- From: Dan Connolly <connolly@w3.org>
- Date: Thu, 06 May 2004 09:36:32 -0500
- To: Pat Hayes <phayes@ihmc.us>
- Cc: public-webarch-comments@w3.org, w3c-rdfcore-wg@w3.org
On Wed, 2004-05-05 at 15:00, Pat Hayes wrote: > > On Wed, 2004-03-17 at 16:38, Pat Hayes wrote: [...] > > > Which could be paraphrased as "A resource can be anything, and > > > everything is a resource". > > > > yes, quite. > > > Well, then, it is hard to resist asking the question, why did y'all > feel obliged to (mis)-use a word when there already were perfectly > good words you could have used, such as "entity" or even the plainer > "thing" ? Fair question... The term 'resource' was chosen as the universal set in web developer discussions so old that I can't even find the archives. The usage goes back to at least 1994, with discussion of URLs, URIs, and even URCs (a precursor to RDF). http://lists.w3.org/Archives/Public/uri/1994Dec/ The XLink spec followed suit, to some extent: [[ The notion of resources is universal to the World Wide Web. [Definition: As discussed in [IETF RFC 2396], a resource is any addressable unit of information or service.] Examples include files, images, documents, programs, and query results. ]] -- http://www.w3.org/TR/xlink/#N789 I suppose that just re-raises the question of whether 'resource' is the universal set or something smaller. I suppose we could choose 'thing' as the universal set, but that would be a pretty major educational undertaking in at least some communities. Maybe those communities are smaller than the ones that use 'resource' as the universal set.
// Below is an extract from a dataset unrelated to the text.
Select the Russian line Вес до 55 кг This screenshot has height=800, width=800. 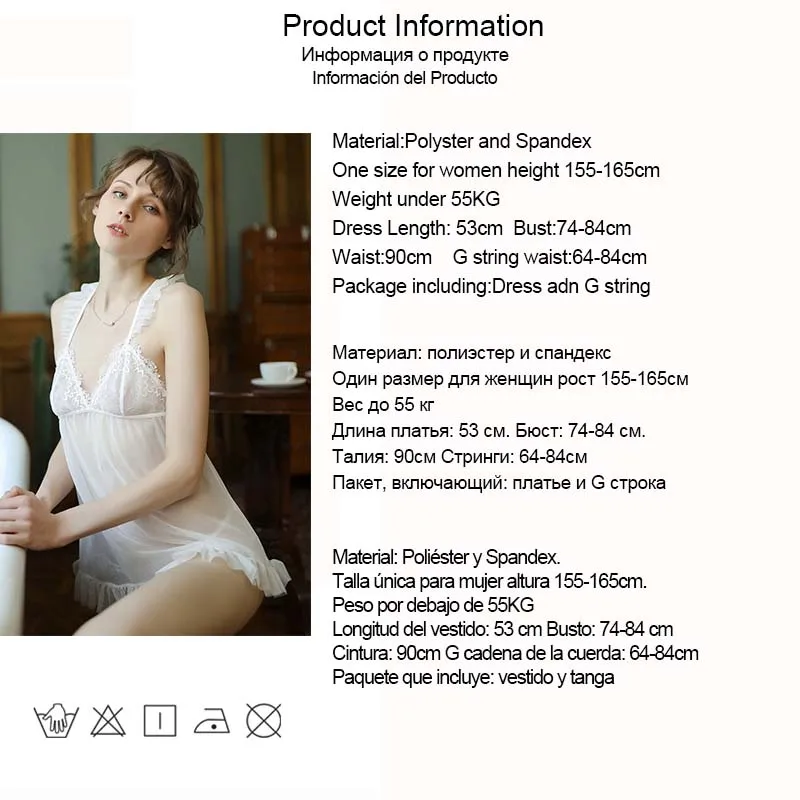click(383, 405)
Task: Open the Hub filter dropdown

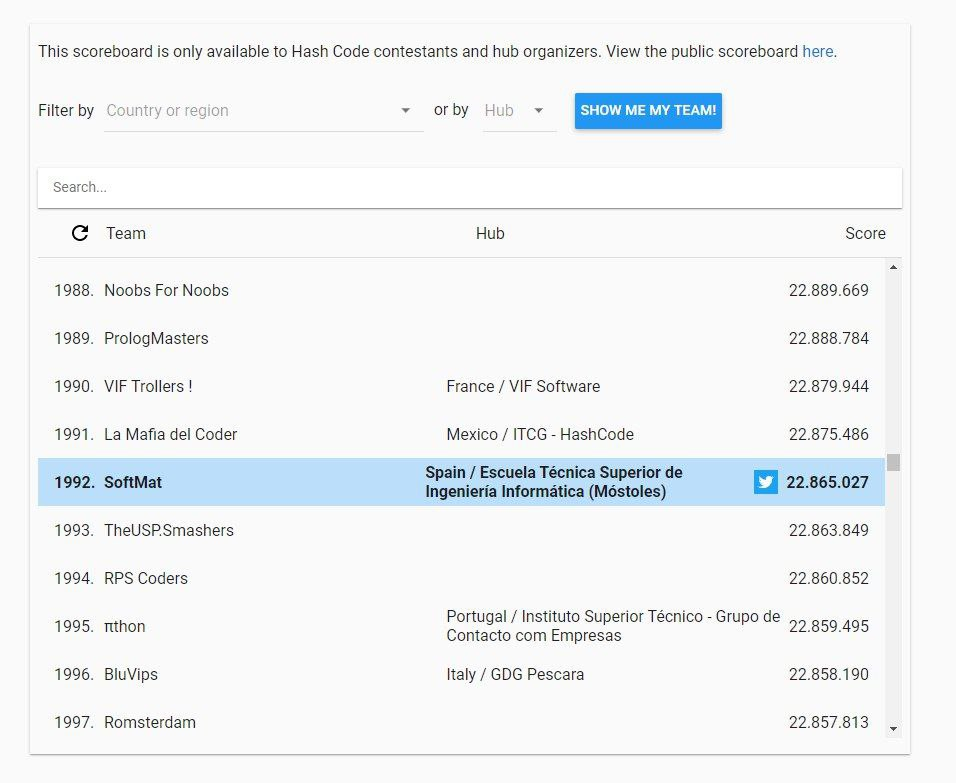Action: tap(519, 110)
As to 'entity'... the web specs (MIME, HTTP) use "entity" to mean a generalization of the RFC822 header/body structure. "entity The information transferred as the payload of a request or response." -- http://www.w3.org/Protocols/rfc2616/rfc2616-sec1.html#sec1 Hmm... that spec seems to use 'resource' for something smaller than the universal set... "resource A network data object or service that can be identified by a URI, as defined in section 3.2." then in 3.2: "As far as HTTP is concerned, Uniform Resource Identifiers are simply formatted strings which identify--via name, location, or any other characteristic--a resource." [... much elided ...] -- Dan Connolly, W3C http://www.w3.org/People/Connolly/ see you at the WWW2004 in NY 17-22 May?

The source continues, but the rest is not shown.